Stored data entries
※ ※ ※

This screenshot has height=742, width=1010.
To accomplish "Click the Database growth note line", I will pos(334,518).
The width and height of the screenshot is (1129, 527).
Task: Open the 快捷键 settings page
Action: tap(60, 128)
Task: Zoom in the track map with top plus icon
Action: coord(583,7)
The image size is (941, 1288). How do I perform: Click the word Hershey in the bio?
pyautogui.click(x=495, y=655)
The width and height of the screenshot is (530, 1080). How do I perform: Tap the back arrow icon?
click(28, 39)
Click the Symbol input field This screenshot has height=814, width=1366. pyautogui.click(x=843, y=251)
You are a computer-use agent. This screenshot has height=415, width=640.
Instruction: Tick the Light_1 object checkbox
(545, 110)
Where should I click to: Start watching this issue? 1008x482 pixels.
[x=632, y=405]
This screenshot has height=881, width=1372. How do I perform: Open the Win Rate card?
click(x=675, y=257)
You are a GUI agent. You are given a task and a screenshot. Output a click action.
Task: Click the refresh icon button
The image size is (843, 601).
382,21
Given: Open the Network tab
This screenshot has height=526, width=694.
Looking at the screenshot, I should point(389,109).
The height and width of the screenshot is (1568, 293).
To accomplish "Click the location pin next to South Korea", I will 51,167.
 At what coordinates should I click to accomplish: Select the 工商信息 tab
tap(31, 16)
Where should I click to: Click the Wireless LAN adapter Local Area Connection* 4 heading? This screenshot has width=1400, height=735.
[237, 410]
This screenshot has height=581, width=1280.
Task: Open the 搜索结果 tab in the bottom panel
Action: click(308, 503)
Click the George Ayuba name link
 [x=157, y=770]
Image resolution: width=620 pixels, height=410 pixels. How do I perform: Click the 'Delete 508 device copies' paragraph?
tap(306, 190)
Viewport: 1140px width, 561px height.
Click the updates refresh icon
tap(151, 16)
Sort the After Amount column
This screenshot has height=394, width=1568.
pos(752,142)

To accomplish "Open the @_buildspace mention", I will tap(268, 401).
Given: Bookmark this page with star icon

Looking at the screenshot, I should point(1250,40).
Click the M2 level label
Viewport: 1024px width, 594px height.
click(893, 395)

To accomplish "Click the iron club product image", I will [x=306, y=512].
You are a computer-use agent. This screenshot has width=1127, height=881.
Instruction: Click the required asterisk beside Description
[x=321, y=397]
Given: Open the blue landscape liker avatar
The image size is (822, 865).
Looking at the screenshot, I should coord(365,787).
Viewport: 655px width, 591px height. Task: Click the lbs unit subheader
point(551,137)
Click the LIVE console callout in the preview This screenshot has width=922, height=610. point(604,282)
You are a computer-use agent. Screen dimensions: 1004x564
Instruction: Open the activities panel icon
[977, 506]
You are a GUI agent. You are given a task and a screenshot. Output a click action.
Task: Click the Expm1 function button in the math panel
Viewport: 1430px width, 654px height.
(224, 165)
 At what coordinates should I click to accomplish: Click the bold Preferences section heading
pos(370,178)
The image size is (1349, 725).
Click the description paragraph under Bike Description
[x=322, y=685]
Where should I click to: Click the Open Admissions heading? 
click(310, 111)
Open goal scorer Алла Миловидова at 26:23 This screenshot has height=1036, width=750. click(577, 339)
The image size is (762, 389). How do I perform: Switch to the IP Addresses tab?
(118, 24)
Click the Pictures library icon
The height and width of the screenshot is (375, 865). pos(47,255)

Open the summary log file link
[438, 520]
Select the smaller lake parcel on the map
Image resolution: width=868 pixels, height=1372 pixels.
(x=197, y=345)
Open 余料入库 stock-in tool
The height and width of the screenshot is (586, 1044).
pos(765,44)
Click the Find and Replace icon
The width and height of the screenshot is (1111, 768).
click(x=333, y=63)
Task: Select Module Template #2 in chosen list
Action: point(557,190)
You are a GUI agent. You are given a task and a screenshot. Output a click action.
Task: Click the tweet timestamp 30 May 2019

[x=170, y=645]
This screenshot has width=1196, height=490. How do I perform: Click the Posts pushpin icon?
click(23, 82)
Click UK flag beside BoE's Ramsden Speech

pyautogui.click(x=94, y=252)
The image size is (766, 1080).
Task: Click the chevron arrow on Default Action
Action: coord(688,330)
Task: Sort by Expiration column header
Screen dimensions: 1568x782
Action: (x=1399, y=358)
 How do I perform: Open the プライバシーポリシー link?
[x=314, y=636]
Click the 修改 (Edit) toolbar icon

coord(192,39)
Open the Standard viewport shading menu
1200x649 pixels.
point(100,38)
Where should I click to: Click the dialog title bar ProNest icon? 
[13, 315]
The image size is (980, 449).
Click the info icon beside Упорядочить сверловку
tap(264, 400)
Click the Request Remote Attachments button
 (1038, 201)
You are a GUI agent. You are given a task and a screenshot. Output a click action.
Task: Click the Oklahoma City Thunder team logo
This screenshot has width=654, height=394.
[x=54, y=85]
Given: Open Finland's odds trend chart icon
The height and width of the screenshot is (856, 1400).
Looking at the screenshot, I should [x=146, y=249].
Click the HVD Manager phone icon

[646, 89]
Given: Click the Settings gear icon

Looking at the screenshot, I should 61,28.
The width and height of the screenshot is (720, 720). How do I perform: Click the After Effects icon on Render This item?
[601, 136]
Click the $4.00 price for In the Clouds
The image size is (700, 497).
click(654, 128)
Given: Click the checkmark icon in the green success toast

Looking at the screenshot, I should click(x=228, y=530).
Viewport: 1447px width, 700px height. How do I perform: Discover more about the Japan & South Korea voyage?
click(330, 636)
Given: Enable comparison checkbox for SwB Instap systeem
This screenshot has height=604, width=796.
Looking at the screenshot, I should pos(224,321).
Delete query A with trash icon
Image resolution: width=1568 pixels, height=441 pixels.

※ ※ ※

• Assignment
Output the entries above word for word.

• Written solution
This screenshot has height=742, width=1010.
To accomplish "Click the Database growth note line", I will pos(334,518).
The width and height of the screenshot is (1129, 527).
Task: Open the 快捷键 settings page
Action: tap(60, 128)
Task: Zoom in the track map with top plus icon
Action: coord(583,7)
The image size is (941, 1288). How do I perform: Click the word Hershey in the bio?
pyautogui.click(x=495, y=655)
The width and height of the screenshot is (530, 1080). How do I perform: Tap the back arrow icon?
click(28, 39)
Click the Symbol input field This screenshot has height=814, width=1366. pyautogui.click(x=843, y=251)
You are a computer-use agent. This screenshot has height=415, width=640.
Instruction: Tick the Light_1 object checkbox
(545, 110)
Where should I click to: Start watching this issue? 1008x482 pixels.
[x=632, y=405]
This screenshot has height=881, width=1372. How do I perform: Open the Win Rate card?
click(x=675, y=257)
You are a GUI agent. You are given a task and a screenshot. Output a click action.
Task: Click the refresh icon button
The image size is (843, 601).
382,21
Given: Open the Network tab
This screenshot has height=526, width=694.
Looking at the screenshot, I should point(389,109).
The height and width of the screenshot is (1568, 293).
To accomplish "Click the location pin next to South Korea", I will 51,167.
 At what coordinates should I click to accomplish: Select the 工商信息 tab
tap(31, 16)
Where should I click to: Click the Wireless LAN adapter Local Area Connection* 4 heading? This screenshot has width=1400, height=735.
[237, 410]
This screenshot has height=581, width=1280.
Task: Open the 搜索结果 tab in the bottom panel
Action: click(308, 503)
Click the George Ayuba name link
 [x=157, y=770]
Image resolution: width=620 pixels, height=410 pixels. How do I perform: Click the 'Delete 508 device copies' paragraph?
tap(306, 190)
Viewport: 1140px width, 561px height.
Click the updates refresh icon
tap(151, 16)
Sort the After Amount column
This screenshot has height=394, width=1568.
pos(752,142)

To accomplish "Open the @_buildspace mention", I will tap(268, 401).
Given: Bookmark this page with star icon

Looking at the screenshot, I should point(1250,40).
Click the M2 level label
Viewport: 1024px width, 594px height.
click(893, 395)

To accomplish "Click the iron club product image", I will [x=306, y=512].
You are a computer-use agent. This screenshot has width=1127, height=881.
Instruction: Click the required asterisk beside Description
[x=321, y=397]
Given: Open the blue landscape liker avatar
The image size is (822, 865).
Looking at the screenshot, I should coord(365,787).
Viewport: 655px width, 591px height. Task: Click the lbs unit subheader
point(551,137)
Click the LIVE console callout in the preview This screenshot has width=922, height=610. point(604,282)
You are a computer-use agent. Screen dimensions: 1004x564
Instruction: Open the activities panel icon
[977, 506]
You are a GUI agent. You are given a task and a screenshot. Output a click action.
Task: Click the Expm1 function button in the math panel
Viewport: 1430px width, 654px height.
(224, 165)
 At what coordinates should I click to accomplish: Click the bold Preferences section heading
pos(370,178)
The image size is (1349, 725).
Click the description paragraph under Bike Description
[x=322, y=685]
Where should I click to: Click the Open Admissions heading? 
click(310, 111)
Open goal scorer Алла Миловидова at 26:23 This screenshot has height=1036, width=750. click(577, 339)
The image size is (762, 389). How do I perform: Switch to the IP Addresses tab?
(118, 24)
Click the Pictures library icon
The height and width of the screenshot is (375, 865). pos(47,255)

Open the summary log file link
[438, 520]
Select the smaller lake parcel on the map
Image resolution: width=868 pixels, height=1372 pixels.
(x=197, y=345)
Open 余料入库 stock-in tool
The height and width of the screenshot is (586, 1044).
pos(765,44)
Click the Find and Replace icon
The width and height of the screenshot is (1111, 768).
click(x=333, y=63)
Task: Select Module Template #2 in chosen list
Action: point(557,190)
You are a GUI agent. You are given a task and a screenshot. Output a click action.
Task: Click the tweet timestamp 30 May 2019

[x=170, y=645]
This screenshot has width=1196, height=490. How do I perform: Click the Posts pushpin icon?
click(23, 82)
Click UK flag beside BoE's Ramsden Speech

pyautogui.click(x=94, y=252)
The image size is (766, 1080).
Task: Click the chevron arrow on Default Action
Action: coord(688,330)
Task: Sort by Expiration column header
Screen dimensions: 1568x782
Action: (x=1399, y=358)
 How do I perform: Open the プライバシーポリシー link?
[x=314, y=636]
Click the 修改 (Edit) toolbar icon

coord(192,39)
Open the Standard viewport shading menu
1200x649 pixels.
point(100,38)
Where should I click to: Click the dialog title bar ProNest icon? 
[13, 315]
The image size is (980, 449).
Click the info icon beside Упорядочить сверловку
tap(264, 400)
Click the Request Remote Attachments button
 (1038, 201)
You are a GUI agent. You are given a task and a screenshot. Output a click action.
Task: Click the Oklahoma City Thunder team logo
This screenshot has width=654, height=394.
[x=54, y=85]
Given: Open Finland's odds trend chart icon
The height and width of the screenshot is (856, 1400).
Looking at the screenshot, I should [x=146, y=249].
Click the HVD Manager phone icon

[646, 89]
Given: Click the Settings gear icon

Looking at the screenshot, I should 61,28.
The width and height of the screenshot is (720, 720). How do I perform: Click the After Effects icon on Render This item?
[601, 136]
Click the $4.00 price for In the Clouds
The image size is (700, 497).
click(654, 128)
Given: Click the checkmark icon in the green success toast

Looking at the screenshot, I should click(x=228, y=530).
Viewport: 1447px width, 700px height. How do I perform: Discover more about the Japan & South Korea voyage?
click(330, 636)
Given: Enable comparison checkbox for SwB Instap systeem
This screenshot has height=604, width=796.
Looking at the screenshot, I should pos(224,321).
Delete query A with trash icon
Image resolution: width=1568 pixels, height=441 pixels.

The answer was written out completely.